Opinião

No pós-crise o Brasil derrapa

O Estado de S.Paulo
A maior crise mundial em 80 anos vai ficando para trás, mas o Brasil está fora das boas notícias. Há sinais de firmeza no crescimento americano, a Europa sai da recessão e o retorno da Grécia aos mercados financeiros, nessa semana, reforça as apostas mais otimistas, sem ocultar, no entanto, os perigos e os desafios à frente. O desemprego europeu continua elevado, o cenário geopolítico é preocupante e o financiamento para os países emergentes e em desenvolvimento pode ficar mais difícil, com a redução progressiva dos estímulos monetários no mundo rico - por enquanto, só nos Estados Unidos.

A maior parte dos emergentes está hoje menos preparada para choques do que em 2008. Em muitos deles, incluídos vários latino-americanos, as contas públicas estavam em condições boas ou no mínimo razoáveis. Havia espaço na área fiscal para políticas compensatórias, destinadas a amortecer o impacto. As contas externas se haviam fortalecido nos anos anteriores e as reservas acumuladas permitiam enfrentar tempos mais difíceis no comércio internacional.

O desgaste das condições iniciais foi muito menos acentuado em boa parte desses países do que no Brasil. Além disso, a piora dos indicadores foi quase sempre parcial. Muitos continuaram combinando crescimento firme, na faixa de 4% a 6% ao ano, com inflação baixa. A experiência brasileira foi parecida com essa apenas no começo. Depois desandou.

As contas públicas entraram em deterioração e o governo passou a maquiar o balanço fiscal. A inflação subiu e se alojou quase no limite da margem de tolerância. O setor industrial emperrou e perdeu espaço para os competidores estrangeiros até no mercado interno. O PIB passou a avançar muito lentamente, com média anual de apenas 2% nos três anos do atual governo. O resultado deste ano dificilmente será melhor que o de 2013. A maior parte das projeções conhecidas aponta números até inferiores a 2%.

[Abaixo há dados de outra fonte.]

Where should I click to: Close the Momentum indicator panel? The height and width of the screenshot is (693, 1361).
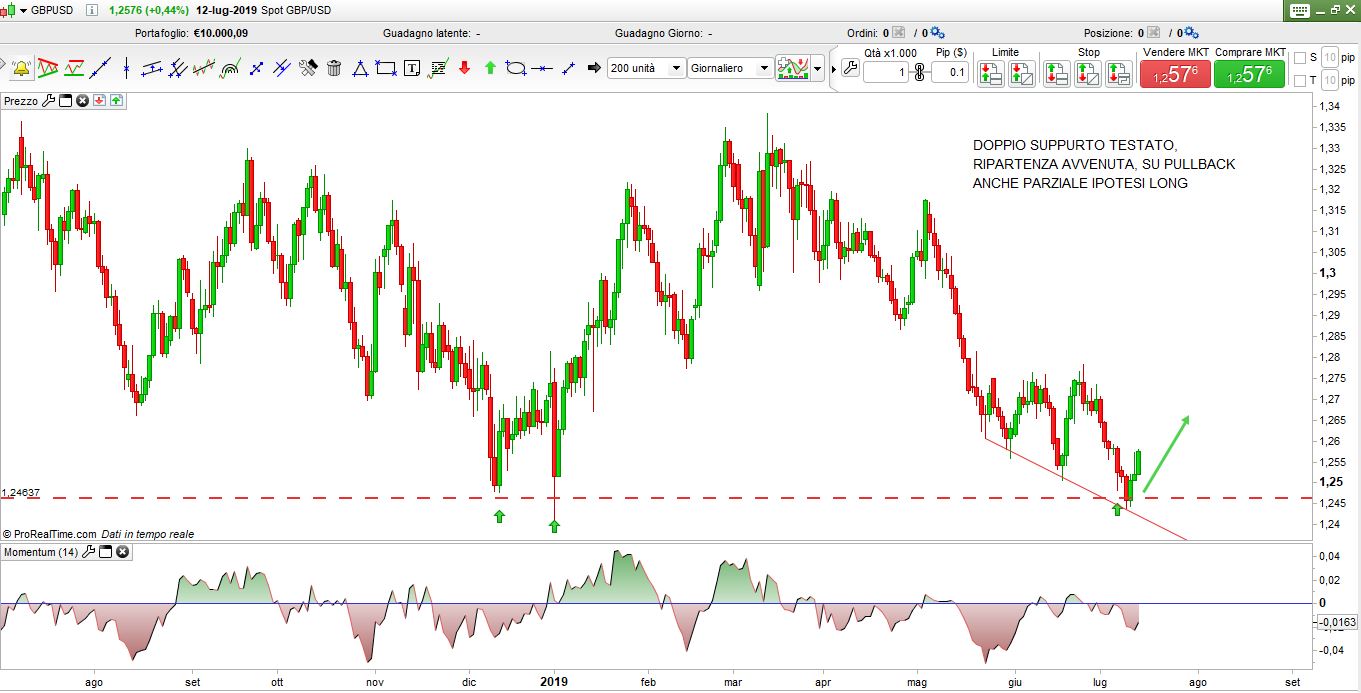[x=122, y=552]
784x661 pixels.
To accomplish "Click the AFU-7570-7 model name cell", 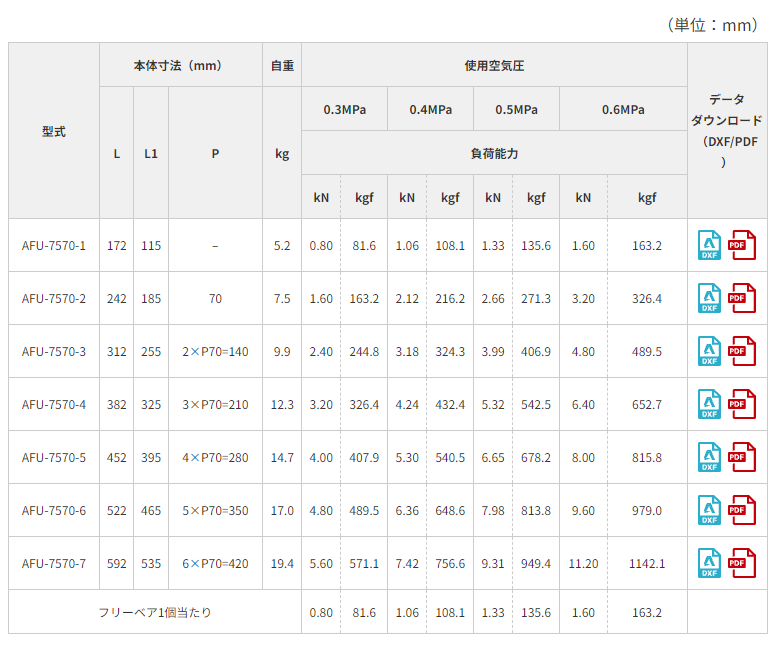I will (x=54, y=564).
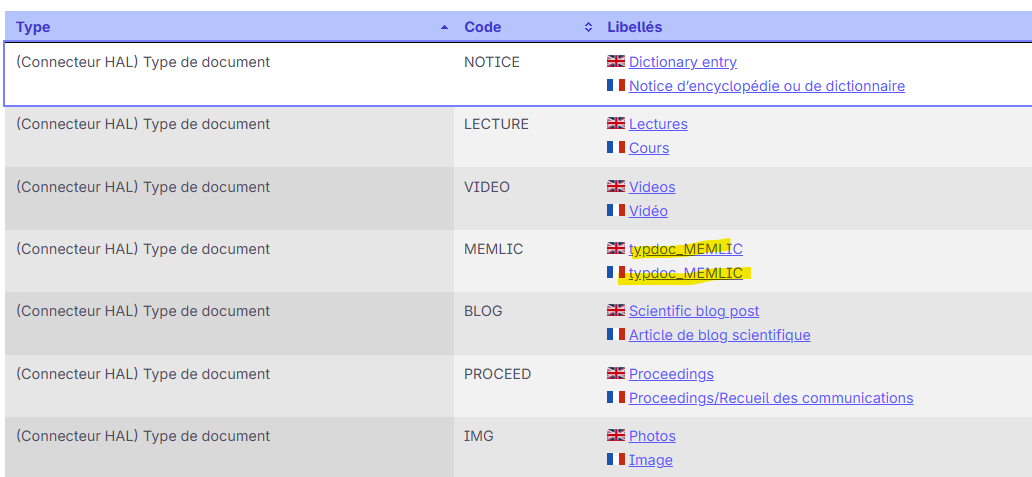Click the French flag beside Image label

616,460
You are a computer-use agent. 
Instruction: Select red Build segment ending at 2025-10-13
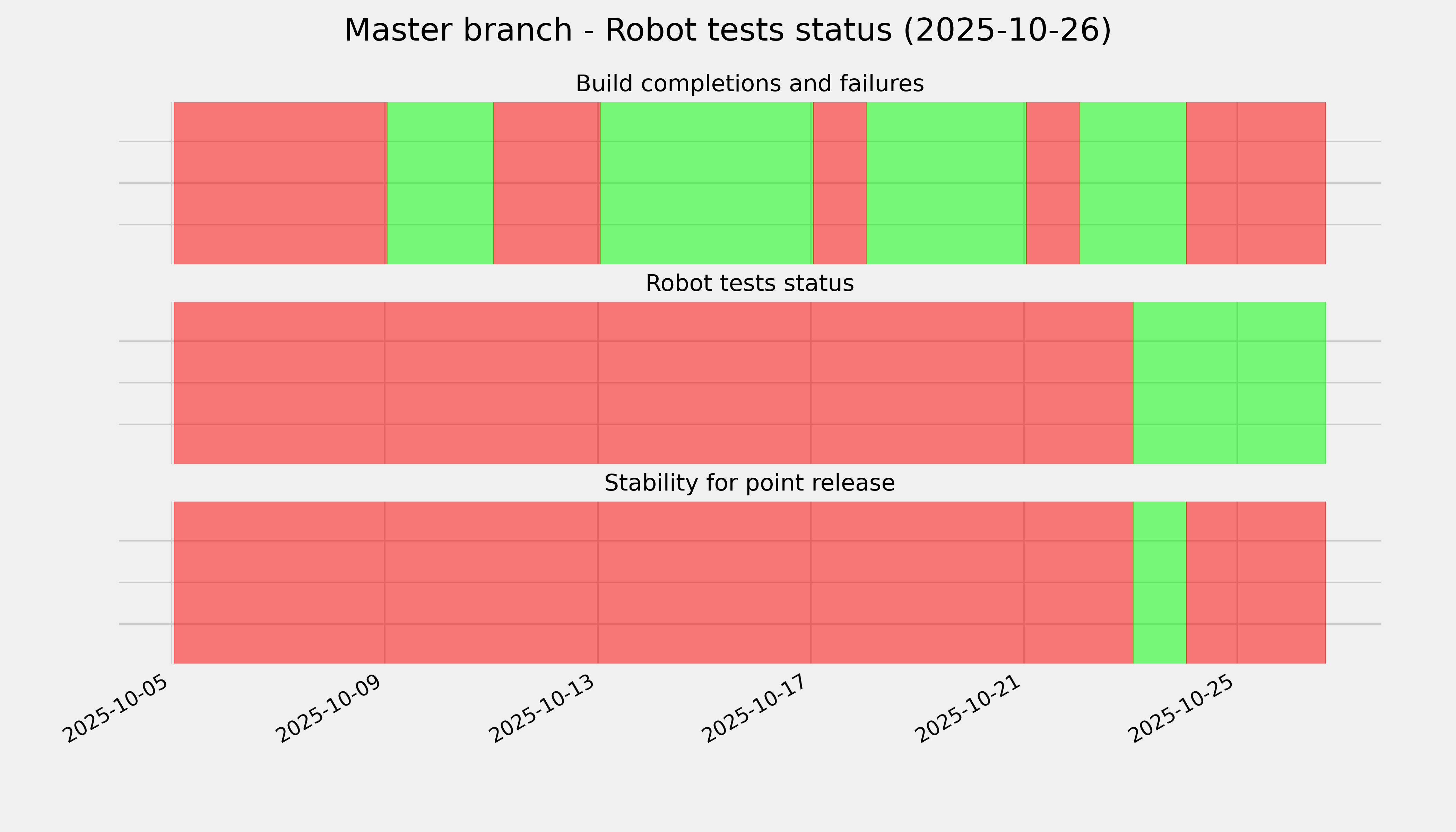tap(546, 183)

Os sinais de maior expansão das importações e de emperramento das exportações já foram bem visíveis em 2007. Essa tendência foi contida por algum tempo na pior fase da crise, quando caiu a demanda de produtos estrangeiros. Mas o descompasso reapareceu nos anos seguintes e o superávit comercial encolheu rapidamente. Neste ano, o primeiro trimestre foi fechado com déficit superior a US$ 6 bilhões. O superávit contábil do ano passado só foi possível com a exportação fictícia de várias plataformas de exploração de petróleo e de gás. Sem isso, teria havido um déficit superior a US$ 5 bilhões. Apesar disso, o País ainda dispõe de bom volume de reservas, acima de US$ 370 bilhões.

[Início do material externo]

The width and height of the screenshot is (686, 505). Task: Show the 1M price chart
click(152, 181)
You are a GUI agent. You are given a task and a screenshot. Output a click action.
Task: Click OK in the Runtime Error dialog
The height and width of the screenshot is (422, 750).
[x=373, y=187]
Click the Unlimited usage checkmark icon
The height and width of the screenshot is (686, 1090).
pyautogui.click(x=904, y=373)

Os problemas de competitividade são velhos, aumentaram nos últimos dez anos e tornaram-se perfeitamente visíveis no último triênio. Podem ter sido agravados, durante algum tempo, pela valorização cambial, mas a experiência confirmou seu caráter estrutural. O novo programa de concessões de infraestrutura, por sua vez, não oferece mais que soluções muito parciais para o problema da competitividade. E não se remove o entulho tributário apenas com desonerações seletivas e temporárias adotadas pelo governo federal. O conserto do sistema, um dos piores do mundo, só será possível com mudanças complexas e politicamente difíceis.

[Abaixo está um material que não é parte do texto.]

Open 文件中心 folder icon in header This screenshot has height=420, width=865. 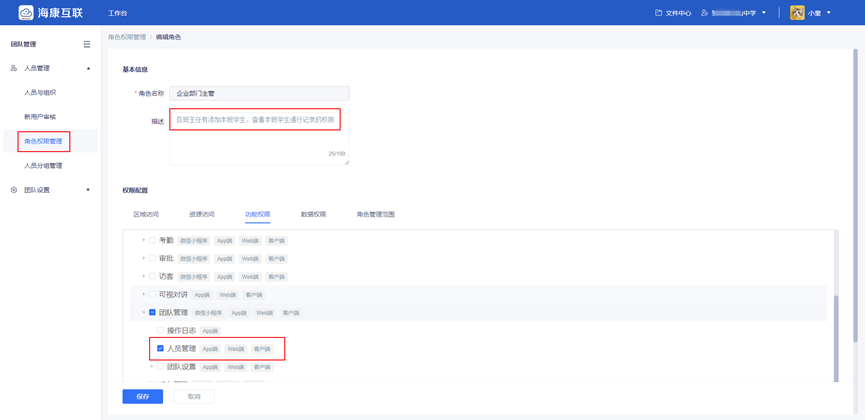pyautogui.click(x=658, y=13)
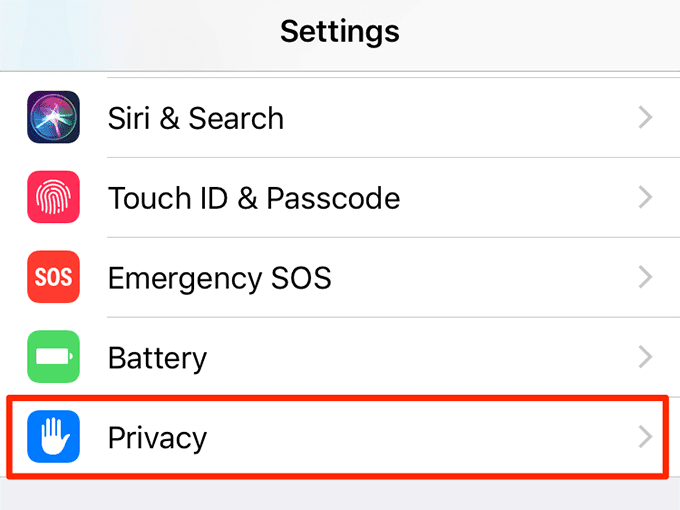Tap the red fingerprint Touch ID icon
Viewport: 680px width, 510px height.
[x=52, y=198]
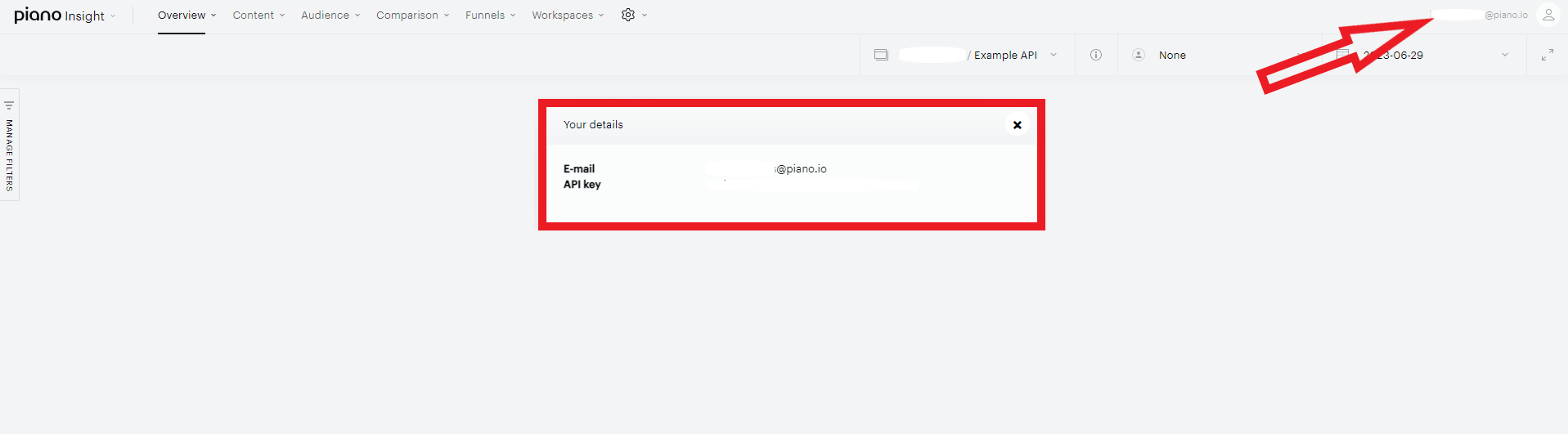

Nada mais natural que a presença do Brasil nas listas de países mais vulneráveis a choques e mais necessitados de ajustes e de reformas. Os sinais de alerta divulgados pelo FMI, nos últimos dias, resultam de uma avaliação baseada em fatos bem conhecidos. Agir para mudar os fatos seria bem mais eficaz que protestar contra as avaliações.